I need to prove that $ H\left(X|Y\right)=H\left(X\right)\Rightarrow X\perp Y $ where $X\perp Y $ means they are independent. $$ H\left(X|Y\right)=-\sum_{x}\sum_{y}P\left(x,y\right)\log_{2}P\left(x|y\right) $$ $$ H\left(X\right)=-\sum_{x}P\left(x\right)\log_{2}P\left(x\right) $$
How do I prove it? the other direction is easy but I can't seem to find how to do this one.
I know that $$ H\left(X|Y\right)=H\left(X,Y\right)-H\left(Y\right) $$ But It does not seem to help me progress anywhere.
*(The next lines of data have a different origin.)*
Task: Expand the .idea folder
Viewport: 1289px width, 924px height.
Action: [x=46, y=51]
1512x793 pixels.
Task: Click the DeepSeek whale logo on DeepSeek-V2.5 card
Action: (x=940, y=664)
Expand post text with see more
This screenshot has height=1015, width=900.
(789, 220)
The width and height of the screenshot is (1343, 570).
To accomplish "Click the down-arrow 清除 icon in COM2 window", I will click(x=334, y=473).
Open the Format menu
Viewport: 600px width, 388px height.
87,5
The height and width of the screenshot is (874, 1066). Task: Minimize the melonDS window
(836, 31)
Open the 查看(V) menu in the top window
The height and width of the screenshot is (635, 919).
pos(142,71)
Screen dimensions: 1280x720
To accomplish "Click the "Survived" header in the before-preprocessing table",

This depends on what you admit as known. A standard path is
$$\sum_i a_{i}\log\frac{a_{i}}{b_{i}} \ge A \log \frac{A}{B}$$
for any $a_i, b_i >0$, where $A= \sum_i a_i$, $B= \sum_i b_i$. We have equality iff $a_i = b_i$.
Using the above, show that the KL distance between two distributions $D(p||q) = \sum_i p_i \log(p_i/q_i)$ is non-negative, and it's zero iff the distributions are identical.
Show that the mutual information equals the KL distance between the joint distribution and the product of the marginals: $$I(X;Y) = H(X)-H(X|Y) = D( p(X,Y)|| p(X) p(Y))$$
Show that $I(X;Y) \ge 0$, with equality iff $p(X,Y)=p(X) p(Y)$ (i.e. , they are independent).
Finally conclude that $H(X) \ge H(X|Y)$, with equality iff $X,Y$ are independent.